A Pattern language - SkunkWorkEngineering?
Rarely are SkunkWorks projects supported or encouraged by a company. It is a very difficult thing to manage and control from an official company policies point of view. Some corporations have dabbled in supporting SkunkWorks (Hewlett-Packard kept an 'open lab and supplies' policy to encourage tinkering...), but it is still rare. 3M had something like this. Do they still?
By realizing that you have a need to develop something in the SkunkWorks it does not suggest that a corporation is bad or restrictive. Change is hard to promote, and it must sometimes evolve from a grass-roots movement.
An example: You are in a corporation of several hundred people. The corporation as a whole will not make a move to Object Oriented Technology. Maybe the group you are in are reluctant to be the first to make such a move (lack of training, inertia, contract or customer constraints, etc). This is where SkunkWorks comes into play.
-- ToddCoram
Everyone is encouraged to modify, annotate and expand upon the following list of possible SkunkWorks Patterns:
- DesignTheRightThing - Work toward the right solution, even if a worse one has been suggested.
- SneakInNewTechnologies - Introduce new techniques silently.
- TwoDocsForThePriceOfOne? - If your documentation standard is lousy, supplement it with a more robust style (perhaps in Pattern form?)
- ProofInPudding - Make sure that you are successful, it is hard to argue against success.
- RevolutionThruEvolution? - Slowly change the way you develop software.
- HitHardAndFast? - Don't wait around for an audit. Take too long and someone will figure out that you are doing something different.
- AlwaysMeetDeadlines? - See LieToYourManager.
- LieToYourManager - As long as you deliver, don't mention the fact that you are trying new and different stuff... This can be dangerous though...
- RunSilentRunDeep? - SkunkWorks should NOT be high, medium or low profile, it should be sub-low profile.
- NoSilverBullet (If you meet the Buddha in the middle of the road, kill him) - Don't get trapped in the idea that you have found the perfect technique that will revolutionize the company.
- LordOfTheFlies - Don't soothe management, beat it to death.
- GiveThemWhatTheyNeed - If the ProofInPudding, and management doesn't know what to do because IcouldDoThisInaWeek? , then just GiveThemWhatTheyNeed.
- DontAskPermission - Sometimes it's a lot easier to just do the right thing than to get the appropriate signatures on a proposal to do the right thing.

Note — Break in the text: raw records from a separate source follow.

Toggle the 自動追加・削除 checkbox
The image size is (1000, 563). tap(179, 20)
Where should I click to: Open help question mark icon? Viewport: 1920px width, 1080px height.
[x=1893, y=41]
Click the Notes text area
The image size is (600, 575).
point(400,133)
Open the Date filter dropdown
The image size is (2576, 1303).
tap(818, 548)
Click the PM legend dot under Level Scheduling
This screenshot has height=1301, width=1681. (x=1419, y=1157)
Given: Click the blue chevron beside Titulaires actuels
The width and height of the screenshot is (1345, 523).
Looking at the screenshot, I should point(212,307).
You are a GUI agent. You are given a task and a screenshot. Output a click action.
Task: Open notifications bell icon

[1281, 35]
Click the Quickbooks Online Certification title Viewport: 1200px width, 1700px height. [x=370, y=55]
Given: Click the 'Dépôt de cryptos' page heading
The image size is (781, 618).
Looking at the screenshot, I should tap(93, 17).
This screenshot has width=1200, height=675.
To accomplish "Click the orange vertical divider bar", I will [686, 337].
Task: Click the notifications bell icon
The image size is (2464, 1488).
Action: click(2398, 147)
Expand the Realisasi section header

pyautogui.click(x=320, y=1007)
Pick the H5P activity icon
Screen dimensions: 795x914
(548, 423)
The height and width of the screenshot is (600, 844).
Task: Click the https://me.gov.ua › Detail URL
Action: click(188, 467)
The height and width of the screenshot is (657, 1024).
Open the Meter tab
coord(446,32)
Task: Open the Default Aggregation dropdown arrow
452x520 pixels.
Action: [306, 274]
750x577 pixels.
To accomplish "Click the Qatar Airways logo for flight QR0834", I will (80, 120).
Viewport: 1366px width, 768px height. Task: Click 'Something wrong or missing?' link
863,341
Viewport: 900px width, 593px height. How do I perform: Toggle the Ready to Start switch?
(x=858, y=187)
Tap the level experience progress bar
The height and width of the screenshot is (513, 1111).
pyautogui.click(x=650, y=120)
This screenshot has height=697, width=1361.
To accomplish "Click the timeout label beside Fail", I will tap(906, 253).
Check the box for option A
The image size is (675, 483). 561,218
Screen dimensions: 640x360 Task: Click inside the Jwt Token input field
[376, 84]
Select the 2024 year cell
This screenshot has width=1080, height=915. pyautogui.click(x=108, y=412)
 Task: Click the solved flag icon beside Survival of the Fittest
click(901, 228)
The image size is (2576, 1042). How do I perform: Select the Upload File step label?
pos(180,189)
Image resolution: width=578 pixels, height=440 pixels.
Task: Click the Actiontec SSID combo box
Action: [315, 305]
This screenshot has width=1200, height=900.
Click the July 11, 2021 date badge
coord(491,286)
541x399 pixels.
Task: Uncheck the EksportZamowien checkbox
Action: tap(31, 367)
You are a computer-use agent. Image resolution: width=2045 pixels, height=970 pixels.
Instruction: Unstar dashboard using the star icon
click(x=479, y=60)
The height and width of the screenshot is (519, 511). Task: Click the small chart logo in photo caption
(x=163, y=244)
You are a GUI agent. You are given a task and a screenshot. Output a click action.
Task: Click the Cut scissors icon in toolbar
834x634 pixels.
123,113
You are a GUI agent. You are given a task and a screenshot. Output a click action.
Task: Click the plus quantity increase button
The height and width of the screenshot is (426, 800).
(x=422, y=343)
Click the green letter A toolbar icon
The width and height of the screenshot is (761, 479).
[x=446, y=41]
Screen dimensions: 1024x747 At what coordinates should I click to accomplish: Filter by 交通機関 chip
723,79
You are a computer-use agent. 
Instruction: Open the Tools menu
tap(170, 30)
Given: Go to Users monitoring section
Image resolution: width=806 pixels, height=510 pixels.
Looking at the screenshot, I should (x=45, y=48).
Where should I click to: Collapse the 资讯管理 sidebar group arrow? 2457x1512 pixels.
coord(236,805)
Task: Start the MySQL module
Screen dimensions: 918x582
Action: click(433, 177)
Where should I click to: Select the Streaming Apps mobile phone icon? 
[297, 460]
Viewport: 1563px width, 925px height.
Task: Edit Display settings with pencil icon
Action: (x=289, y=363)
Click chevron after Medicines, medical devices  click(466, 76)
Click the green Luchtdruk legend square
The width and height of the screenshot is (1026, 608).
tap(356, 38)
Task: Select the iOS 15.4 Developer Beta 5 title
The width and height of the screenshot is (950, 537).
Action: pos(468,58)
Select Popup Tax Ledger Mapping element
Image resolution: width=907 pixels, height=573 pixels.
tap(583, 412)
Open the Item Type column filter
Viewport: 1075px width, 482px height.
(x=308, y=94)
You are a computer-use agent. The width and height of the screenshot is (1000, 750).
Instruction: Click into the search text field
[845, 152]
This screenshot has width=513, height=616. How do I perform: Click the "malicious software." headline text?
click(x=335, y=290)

PaulMcKenney sent me these additions:
- MakeApostlesSuccessful? - if the idea is really radical, you may need to prove that others can adopt it. Find some risk-tolerant colleagues and help them use your idea. Do whatever it takes to make sure that they don't fail.
- AlwaysHaveOneOnTheBackBurner? - Skunkworks projects are risky and prone to failure. The only way you will get a reasonable number of successes is to Try, Try, Again. This is particularly important if you are trying something truly new (as opposed to transferring proven technology from somewhere else).
- CultivateSenseOfHumor? -You will need it. ;-)
The Lockheed lawyers periodically remind people that Lockheed has a trademark on the phrase "Skunk Works". Such a reminder appears in a recent Doctor Dobbs Journal. -- DaveSmith
Insane. What are they going to do? Release a product with that name someday?
[Lockheed's tight claim to this trademark is particularly amusing when you
consider that skunkworks translates as our company's management would screw this project up if they knew it existed.]
Lockheed is jealous of the name. They got SCO to rename their "Skunkware" tools CD with legal pressure.